» **TASK TO COMPLETE**
Rewrite every item below, putting "symbol" in place of "icon" and leaving everything else unchanged.

» **DATA ROWS**
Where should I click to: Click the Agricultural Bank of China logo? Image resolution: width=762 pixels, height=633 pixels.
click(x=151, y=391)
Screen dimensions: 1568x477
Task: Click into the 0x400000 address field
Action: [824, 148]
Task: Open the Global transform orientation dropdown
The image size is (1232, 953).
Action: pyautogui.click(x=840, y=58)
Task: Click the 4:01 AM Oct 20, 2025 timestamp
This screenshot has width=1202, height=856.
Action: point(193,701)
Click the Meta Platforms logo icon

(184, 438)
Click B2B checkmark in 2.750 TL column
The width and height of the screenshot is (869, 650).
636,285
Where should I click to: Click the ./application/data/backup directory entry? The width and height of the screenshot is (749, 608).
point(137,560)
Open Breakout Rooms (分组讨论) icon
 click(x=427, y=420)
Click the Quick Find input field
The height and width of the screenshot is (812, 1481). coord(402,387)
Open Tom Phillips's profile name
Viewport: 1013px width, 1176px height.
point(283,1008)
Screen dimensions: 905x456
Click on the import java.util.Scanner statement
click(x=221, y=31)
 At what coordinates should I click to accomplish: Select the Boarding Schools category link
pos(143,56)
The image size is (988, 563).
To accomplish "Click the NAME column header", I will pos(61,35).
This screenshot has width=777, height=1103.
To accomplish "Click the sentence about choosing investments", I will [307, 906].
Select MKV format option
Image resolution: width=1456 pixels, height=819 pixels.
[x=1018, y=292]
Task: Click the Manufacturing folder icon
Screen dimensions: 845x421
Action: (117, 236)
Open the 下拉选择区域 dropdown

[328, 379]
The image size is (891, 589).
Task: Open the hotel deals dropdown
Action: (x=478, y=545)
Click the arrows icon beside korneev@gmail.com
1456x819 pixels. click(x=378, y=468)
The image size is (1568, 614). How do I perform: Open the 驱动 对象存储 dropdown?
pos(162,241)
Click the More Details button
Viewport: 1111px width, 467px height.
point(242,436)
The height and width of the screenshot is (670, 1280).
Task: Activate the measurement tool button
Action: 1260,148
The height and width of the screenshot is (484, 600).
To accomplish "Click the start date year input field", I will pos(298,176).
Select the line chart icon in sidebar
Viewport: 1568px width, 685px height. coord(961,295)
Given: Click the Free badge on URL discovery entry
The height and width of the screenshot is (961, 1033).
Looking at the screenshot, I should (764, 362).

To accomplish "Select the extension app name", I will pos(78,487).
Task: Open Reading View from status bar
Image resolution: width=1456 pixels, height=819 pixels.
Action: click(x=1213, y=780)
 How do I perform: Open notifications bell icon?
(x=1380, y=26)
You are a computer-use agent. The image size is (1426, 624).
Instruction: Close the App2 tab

» **RESPONSE**
Where should I click to: Click the Agricultural Bank of China logo? Image resolution: width=762 pixels, height=633 pixels.
click(x=151, y=391)
Screen dimensions: 1568x477
Task: Click into the 0x400000 address field
Action: [824, 148]
Task: Open the Global transform orientation dropdown
The image size is (1232, 953).
Action: pyautogui.click(x=840, y=58)
Task: Click the 4:01 AM Oct 20, 2025 timestamp
This screenshot has width=1202, height=856.
Action: point(193,701)
Click the Meta Platforms logo symbol

(184, 438)
Click B2B checkmark in 2.750 TL column
The width and height of the screenshot is (869, 650).
636,285
Where should I click to: Click the ./application/data/backup directory entry? The width and height of the screenshot is (749, 608).
point(137,560)
Open Breakout Rooms (分组讨论) symbol
 click(x=427, y=420)
Click the Quick Find input field
The height and width of the screenshot is (812, 1481). coord(402,387)
Open Tom Phillips's profile name
Viewport: 1013px width, 1176px height.
point(283,1008)
Screen dimensions: 905x456
Click on the import java.util.Scanner statement
click(x=221, y=31)
 At what coordinates should I click to accomplish: Select the Boarding Schools category link
pos(143,56)
The image size is (988, 563).
To accomplish "Click the NAME column header", I will pos(61,35).
This screenshot has width=777, height=1103.
To accomplish "Click the sentence about choosing investments", I will [307, 906].
Select MKV format option
Image resolution: width=1456 pixels, height=819 pixels.
[x=1018, y=292]
Task: Click the Manufacturing folder symbol
Screen dimensions: 845x421
Action: (117, 236)
Open the 下拉选择区域 dropdown

[328, 379]
The image size is (891, 589).
Task: Open the hotel deals dropdown
Action: (x=478, y=545)
Click the arrows symbol beside korneev@gmail.com
1456x819 pixels. click(x=378, y=468)
The image size is (1568, 614). How do I perform: Open the 驱动 对象存储 dropdown?
pos(162,241)
Click the More Details button
Viewport: 1111px width, 467px height.
point(242,436)
The height and width of the screenshot is (670, 1280).
Task: Activate the measurement tool button
Action: 1260,148
The height and width of the screenshot is (484, 600).
To accomplish "Click the start date year input field", I will pos(298,176).
Select the line chart symbol in sidebar
Viewport: 1568px width, 685px height. coord(961,295)
Given: Click the Free badge on URL discovery entry
The height and width of the screenshot is (961, 1033).
Looking at the screenshot, I should (764, 362).

To accomplish "Select the extension app name", I will pos(78,487).
Task: Open Reading View from status bar
Image resolution: width=1456 pixels, height=819 pixels.
Action: click(x=1213, y=780)
 How do I perform: Open notifications bell symbol?
(x=1380, y=26)
You are a computer-use agent. The image size is (1426, 624).
Instruction: Close the App2 tab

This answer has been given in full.